*Assignment*
Please copy every record below exactly, but leave the pictures out.

*Dataset entries*
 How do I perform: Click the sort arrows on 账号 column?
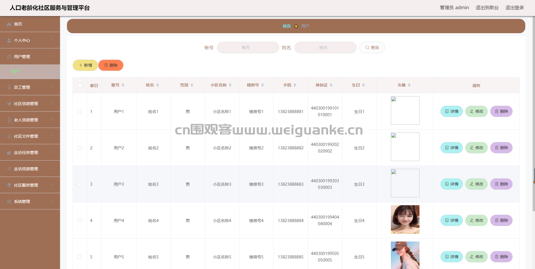(123, 85)
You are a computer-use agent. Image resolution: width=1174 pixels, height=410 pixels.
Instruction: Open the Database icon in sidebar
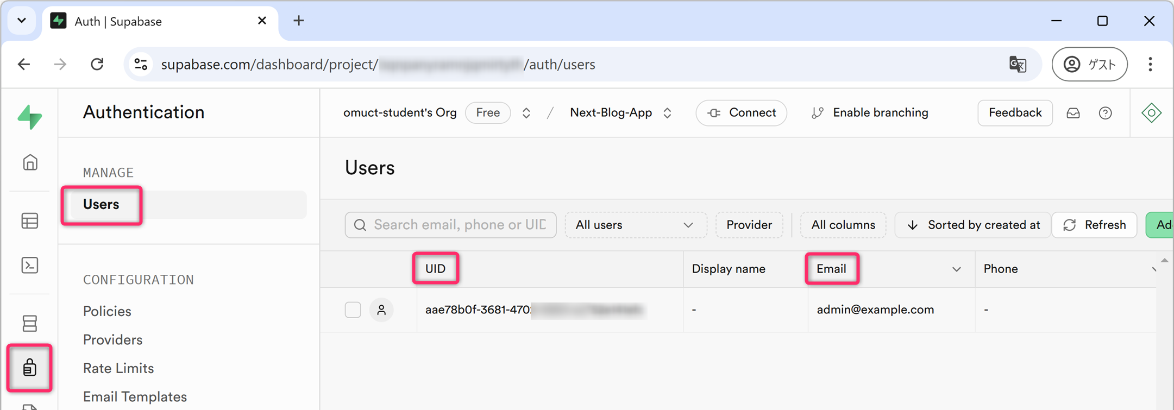[x=30, y=323]
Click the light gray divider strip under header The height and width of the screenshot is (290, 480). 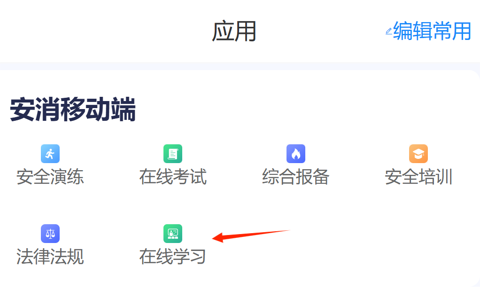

*Result of the exercise*
 How do I perform: Click the sort arrows on 账号 column?
(123, 85)
You are a computer-use agent. Image resolution: width=1174 pixels, height=410 pixels.
Instruction: Open the Database icon in sidebar
[x=30, y=323]
Click the light gray divider strip under header The height and width of the screenshot is (290, 480). 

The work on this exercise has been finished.